The native R CNN is trained like the one in the package



In [16]:

    
cnn1 <- train_cnn(training_x = training_x,
                  training_y = training_y,
                  layers = layers,
                  batch_size = 10,
                  training_epochs = 20,
                  learning_rate = 1e-3,
                  rand_seed = 1234
);









    



[1] "Epoch 1 : Mean Loss 2.29847085680445 Accuracy : 0.122233333333338"
[1] "Epoch 2 : Mean Loss 2.28858041264648 Accuracy : 0.139400000000006"
[1] "Epoch 3 : Mean Loss 2.28234442851853 Accuracy : 0.112750000000006"
[1] "Epoch 4 : Mean Loss 2.27501391823635 Accuracy : 0.103816666666671"
[1] "Epoch 5 : Mean Loss 2.25577770449807 Accuracy : 0.145683333333339"
[1] "Epoch 6 : Mean Loss 2.18168585778389 Accuracy : 0.222866666666668"
[1] "Epoch 7 : Mean Loss 1.95453534053976 Accuracy : 0.401833333333334"
[1] "Epoch 8 : Mean Loss 1.5882228307954 Accuracy : 0.592999999999994"
[1] "Epoch 9 : Mean Loss 1.25618041273423 Accuracy : 0.703483333333333"
[1] "Epoch 10 : Mean Loss 1.024028115944 Accuracy : 0.75926666666667"
[1] "Epoch 11 : Mean Loss 0.874125644552483 Accuracy : 0.792166666666671"
[1] "Epoch 12 : Mean Loss 0.77546080269795 Accuracy : 0.811716666666671"
[1] "Epoch 13 : Mean Loss 0.707249658204844 Accuracy : 0.825666666666673"
[1] "Epoch 14 : Mean Loss 0.657703462979931 Accuracy : 0.836350000000004"
[1] "Epoch 15 : Mean Loss 0.620271061350301 Accuracy : 0.844333333333337"
[1] "Epoch 16 : Mean Loss 0.591058350057703 Accuracy : 0.849866666666671"
[1] "Epoch 17 : Mean Loss 0.567646389508662 Accuracy : 0.854933333333337"
[1] "Epoch 18 : Mean Loss 0.548439586437767 Accuracy : 0.858800000000004"
[1] "Epoch 19 : Mean Loss 0.532429224110288 Accuracy : 0.862200000000004"
[1] "Epoch 20 : Mean Loss 0.518881959463095 Accuracy : 0.864916666666671"

Predict using the CNN

In the native version, predict_cnn is not seen as an S3 method



In [17]:

    
prediction <- predict_cnn(cnn1, testing_x);
str(prediction)









    



List of 2
 $ score: num [1:10000, 1:10] 0.00396 0.01146 0.00304 0.96718 0.00904 ...
 $ class: int [1:10000] 8 3 2 1 5 2 5 10 7 10 ...

Update / Re-train the CNN



In [18]:

    
cnn1_update <- train_cnn(training_x = training_x,
                         training_y = training_y,
                         layers = layers,
                         batch_size = 10,
                         training_epochs = 3,
                         learning_rate = 1e-3,
                         rand_seed = 1234,
                         init_cnn = cnn1
);









    



Warning: Layers introduced along init_cnn.
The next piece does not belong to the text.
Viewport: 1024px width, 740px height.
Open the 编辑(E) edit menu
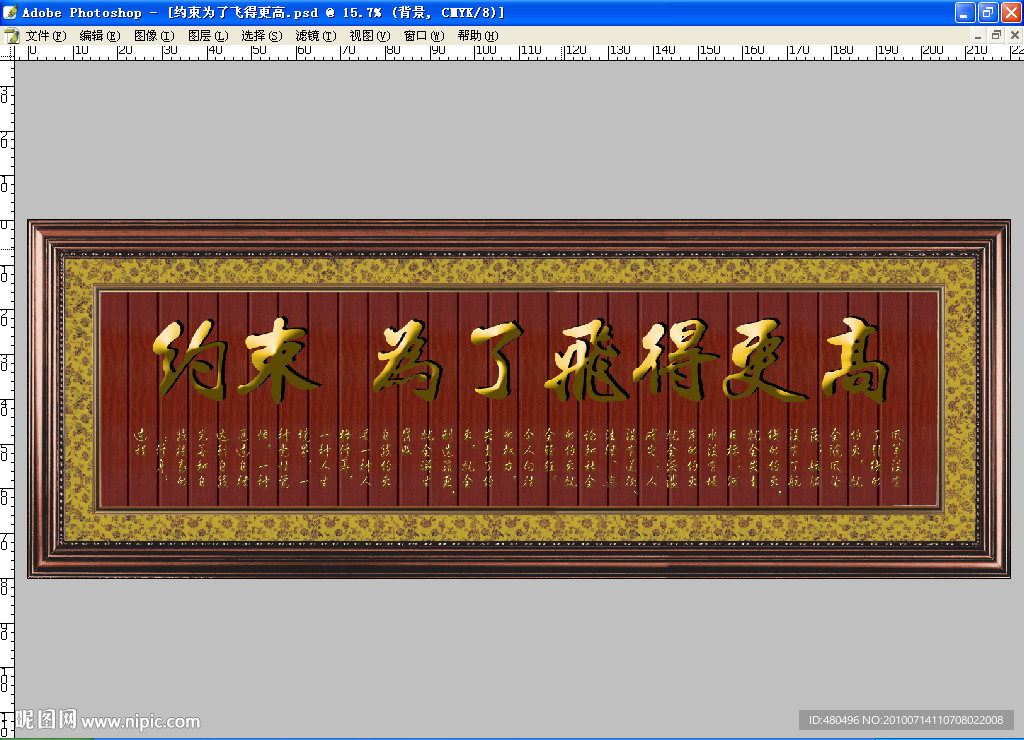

Layers will be ignored






    



[1] "Epoch 1 : Mean Loss 0.507261769303063 Accuracy : 0.867633333333337"
[1] "Epoch 2 : Mean Loss 0.497166400399894 Accuracy : 0.86966666666667"
[1] "Epoch 3 : Mean Loss 0.48830740736124 Accuracy : 0.871533333333337"



In [19]:

    
#save.image(file="rcnn.data")